#### TRECHO DO DOCUMENTO

Maciel lembra ainda que poucos jovens são efetivamente incorporados ao serviço militar obrigatório. No ano passado, de um total de 2,113 milhões de alistados, 4,41% ou 93.374 jovens serviram ao Exército, Marinha ou Aeronáutica. “Nossos recursos são escassos, e eles, logicamente, são carreados para a necessidade mais imediata, que é o serviço militar”, explica o coronel, sugerindo que, além da reduzidíssima demanda, a falta de verbas é um dos motivos que inviabilizam o oferecimento do serviço alternativo.
“Já consultamos os ministérios, particularmente as pasta de Saúde e Educação, e eles não mostraram interesse. Mesmo porque existem obrigações para eles”, pondera o coronel. “Caberia aos ministérios providenciar alimentação, uniforme, pagamento, transporte... Como não se interessaram, fica complicado para as Forças Armadas, por razões financeiras, executar o serviço alternativo nesse momento, mas, claro, se for determinado pelo STF, isso será operacionalizado.”
Divergências
A AGU, que representa as Forças Armadas perante a Justiça contra as exigências do MPF, reforça o argumento do Ministério da Defesa. “Não vale a pena implementar o serviço alternativo”, reafirma Rodrigo Frantz Becker, coordenador geral de Assuntos Militares da Procuradoria-Geral da União. “É muito mais fácil dispensar esses jovens.”
“O valor para implementar serviço alternativo é muito grande frente ao número de jovens que alegam imperativo de consciência. Teríamos que fazer convênios com órgãos públicos, movimentar toda uma máquina, gastar dinheiro”, enumera Becker, considerando que tampouco existe motivo para que fazer publicidade sobre o serviço alternativo.

########
#### DADOS FORNECIDOS

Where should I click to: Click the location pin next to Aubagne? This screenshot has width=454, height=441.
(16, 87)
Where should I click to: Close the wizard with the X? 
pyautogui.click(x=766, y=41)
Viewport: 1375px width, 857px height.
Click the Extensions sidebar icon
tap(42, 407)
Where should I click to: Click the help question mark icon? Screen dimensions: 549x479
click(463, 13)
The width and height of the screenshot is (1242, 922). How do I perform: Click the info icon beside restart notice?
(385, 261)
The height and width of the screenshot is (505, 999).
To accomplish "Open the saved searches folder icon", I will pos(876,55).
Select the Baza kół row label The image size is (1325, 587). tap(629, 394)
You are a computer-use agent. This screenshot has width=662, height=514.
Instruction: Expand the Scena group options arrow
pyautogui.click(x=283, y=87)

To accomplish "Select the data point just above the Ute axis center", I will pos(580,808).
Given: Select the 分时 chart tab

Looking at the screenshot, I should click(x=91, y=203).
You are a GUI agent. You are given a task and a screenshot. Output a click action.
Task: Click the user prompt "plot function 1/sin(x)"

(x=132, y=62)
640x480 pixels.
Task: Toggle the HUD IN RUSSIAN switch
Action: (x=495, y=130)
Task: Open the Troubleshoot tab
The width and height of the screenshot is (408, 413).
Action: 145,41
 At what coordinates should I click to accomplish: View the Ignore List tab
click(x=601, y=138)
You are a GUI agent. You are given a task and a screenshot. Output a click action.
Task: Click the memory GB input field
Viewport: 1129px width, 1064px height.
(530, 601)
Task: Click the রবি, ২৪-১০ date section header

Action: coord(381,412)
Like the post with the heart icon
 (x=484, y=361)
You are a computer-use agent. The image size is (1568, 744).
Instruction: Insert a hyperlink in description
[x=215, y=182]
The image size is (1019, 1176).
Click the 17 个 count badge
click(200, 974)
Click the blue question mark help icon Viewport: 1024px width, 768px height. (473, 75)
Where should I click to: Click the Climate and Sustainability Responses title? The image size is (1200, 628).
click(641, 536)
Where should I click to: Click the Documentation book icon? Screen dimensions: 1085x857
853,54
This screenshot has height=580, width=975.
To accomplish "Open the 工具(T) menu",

########

§ TAREFA A REALIZAR: Reescreva o texto sobre o serviço militar alternativo começando em "Divergências" e seguindo até "sobre o serviço alternativo.", trocando "jovens" por "rapazes".

§ SOLUÇÃO DO PROBLEMA:
Divergências
A AGU, que representa as Forças Armadas perante a Justiça contra as exigências do MPF, reforça o argumento do Ministério da Defesa. “Não vale a pena implementar o serviço alternativo”, reafirma Rodrigo Frantz Becker, coordenador geral de Assuntos Militares da Procuradoria-Geral da União. “É muito mais fácil dispensar esses rapazes.”
“O valor para implementar serviço alternativo é muito grande frente ao número de rapazes que alegam imperativo de consciência. Teríamos que fazer convênios com órgãos públicos, movimentar toda uma máquina, gastar dinheiro”, enumera Becker, considerando que tampouco existe motivo para que fazer publicidade sobre o serviço alternativo.